A Little Help Along the Way
Dr. Giannobile has achieved great things, all with the support and guidance of mentors who have helped him throughout his career. The first was Dr. Charles Cobb, who inspired him to specialize in periodontology.
Drs. Sam Lynch and Ray Williams became mentors during his time in the periodontology program, with Williams the first to invite him to HSDM. Dr. Charles Stiles, a faculty member at the cancer institute and at Harvard, guided him along his scientific career path. Drs. Myron Nevins and Martha Somerman were there as he transitioned to become a faculty member, and Dr. Peter Poverini, the former dean of the University of Michigan School of Dentistry and HSDM alum, became a key role model and source of encouragement as he pursued his current position.
Navigating The Pandemic
One of the biggest challenges Dr. Giannobile has faced during his short time as dean is taking over in the middle of a pandemic, he said, noting it’s not how he would have chosen to start this new chapter. He’s a people person who likes to engage with others, so having to do so much remotely has been difficult. But, he’s been impressed with how the team has pulled together to successfully navigate through it all.

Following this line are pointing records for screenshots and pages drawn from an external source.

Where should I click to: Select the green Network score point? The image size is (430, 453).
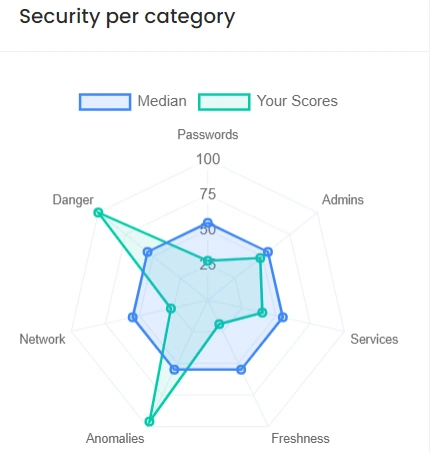pos(171,308)
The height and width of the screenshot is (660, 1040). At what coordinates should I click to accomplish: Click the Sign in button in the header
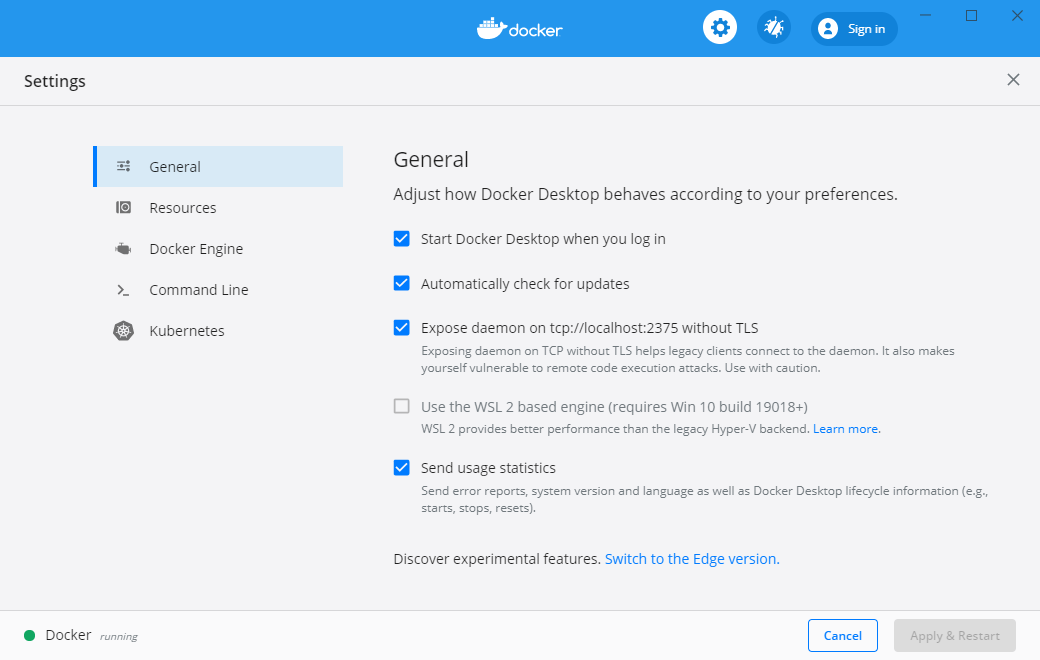pyautogui.click(x=853, y=28)
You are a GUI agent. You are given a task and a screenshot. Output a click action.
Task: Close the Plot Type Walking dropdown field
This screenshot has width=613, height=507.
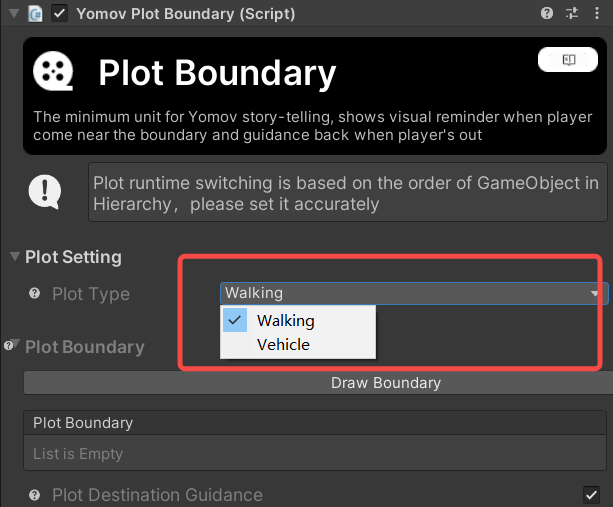(x=414, y=293)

The pandemic has forced remote learning and brought about new ways to look at patient care. Many patients are putting off dental work, Dr. Giannobile said, which will only lead to bigger problems and emergencies in the future. HSDM students are preparing to meet that need and to provide top-notch dentistry for the communities they’ll soon serve.
“The pandemic has had so many impacts on dental education,” Dr. Giannobile said. “Our priority is creating a safe environment for our patients, dental students, faculty and staff and delivering the best clinical care possible. Our students are well prepared to understand the importance of public health. We are frontline health care workers and are critically important in this pandemic.”